Hayman Fire burn area
I made it to the trailhead right around 5pm - 72 miles in 6 hours. Not bad, but such a large effort left me pretty haggered. I figured I didn't need to save too much for this last mostly downhill 40 miles, save one final 1200 ft. climb near the end. These last segments were awesome - late afternoon sunlight filtering through the trees, swoopy sandy front-range singletrack. It was fun but I was sooo ready to be done.
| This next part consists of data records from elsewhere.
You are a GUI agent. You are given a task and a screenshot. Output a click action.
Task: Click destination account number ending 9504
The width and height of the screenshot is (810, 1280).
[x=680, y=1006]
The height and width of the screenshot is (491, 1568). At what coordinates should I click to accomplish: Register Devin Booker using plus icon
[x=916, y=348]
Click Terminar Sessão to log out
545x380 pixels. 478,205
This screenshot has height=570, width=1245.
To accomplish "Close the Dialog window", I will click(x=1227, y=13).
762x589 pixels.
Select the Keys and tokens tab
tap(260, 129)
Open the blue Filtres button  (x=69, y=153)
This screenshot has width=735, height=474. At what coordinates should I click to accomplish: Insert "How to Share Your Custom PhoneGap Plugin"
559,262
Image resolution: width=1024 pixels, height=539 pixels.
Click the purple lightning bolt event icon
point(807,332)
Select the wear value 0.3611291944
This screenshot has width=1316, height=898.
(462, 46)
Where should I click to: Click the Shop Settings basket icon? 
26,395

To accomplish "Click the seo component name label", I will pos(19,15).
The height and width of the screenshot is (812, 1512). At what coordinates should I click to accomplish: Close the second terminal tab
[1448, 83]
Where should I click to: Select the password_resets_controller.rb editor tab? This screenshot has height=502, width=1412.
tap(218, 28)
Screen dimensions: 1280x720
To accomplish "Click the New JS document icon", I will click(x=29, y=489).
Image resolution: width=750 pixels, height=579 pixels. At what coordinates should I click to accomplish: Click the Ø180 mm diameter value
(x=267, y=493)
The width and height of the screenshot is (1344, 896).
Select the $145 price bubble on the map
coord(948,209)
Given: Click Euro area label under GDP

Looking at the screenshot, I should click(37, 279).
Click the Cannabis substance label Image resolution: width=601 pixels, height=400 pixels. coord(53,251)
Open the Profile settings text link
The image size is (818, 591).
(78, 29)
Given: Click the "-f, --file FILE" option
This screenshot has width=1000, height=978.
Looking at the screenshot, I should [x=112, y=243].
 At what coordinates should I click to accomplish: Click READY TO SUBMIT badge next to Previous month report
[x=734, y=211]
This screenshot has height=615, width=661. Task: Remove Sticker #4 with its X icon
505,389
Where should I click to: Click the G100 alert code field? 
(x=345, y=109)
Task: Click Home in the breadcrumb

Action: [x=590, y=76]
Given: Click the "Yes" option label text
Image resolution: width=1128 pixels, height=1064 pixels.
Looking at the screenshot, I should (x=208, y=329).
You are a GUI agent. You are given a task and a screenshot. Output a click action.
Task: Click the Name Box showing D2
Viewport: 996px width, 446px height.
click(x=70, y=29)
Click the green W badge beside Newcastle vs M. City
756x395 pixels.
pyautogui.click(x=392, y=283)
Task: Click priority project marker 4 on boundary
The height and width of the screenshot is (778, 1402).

It got dark as I started the final climb up from the Platte River, and I was starting to get frustrated with the trail, my mind was playing tricks on me, why wasn't the trail descending?? The elevation profile isn't like this?!! I fell hard on my side trying to clean a steep switchback and smashed my shin on a rock and was so angry - and then started laughing, what the hell am I getting upset for, I'm almost done!! The rest was a blur - steep singletrack descent, feelings of happiness and relief as I exited the singletrack onto the Waterton Canyon dirt road, feeling dazed and hypnotized by my headlights as I pedaled the 6 miles down the road to the finish, being so tired once I got to the finish I couldn't find the parking lot, the awesome crew at the finish who sat me down, gave me a beer, and listened to my half-coherent ramblings about the trail and angry llamas and lightning while waiting for my dad to pick me up.
Another burn area at sunset, near the finish
Finally home - tired, dirty, happy
5 days, 19 hours. Wow - what a massive, wholly encompassing experience that was, and I still can't believe how well it went overall. I came in expecting endless rain but got 4 straight days of sunshine, my bike and gear had exactly zero problems, I stayed healthy for the most part, no crashes. It was hard, definitely the hardest physical thing I'd ever done - but I never felt like I was in over my head, that I pushed myself too far - in fact, I know I could do this race significantly faster with the experience and knowledge gained from this trip. It was so awesome getting to see the state of Colorado like this - we did it the hard way, truly earned the experience, which made it that much more potent. There's nothing like the raw, beautiful simplicity of living off your bike, doing nothing but pedaling forward for days....I will be back, but probably not to this race for a few years, I want to get the other ones under my belt first. Next up: Arizona Trail Race next April!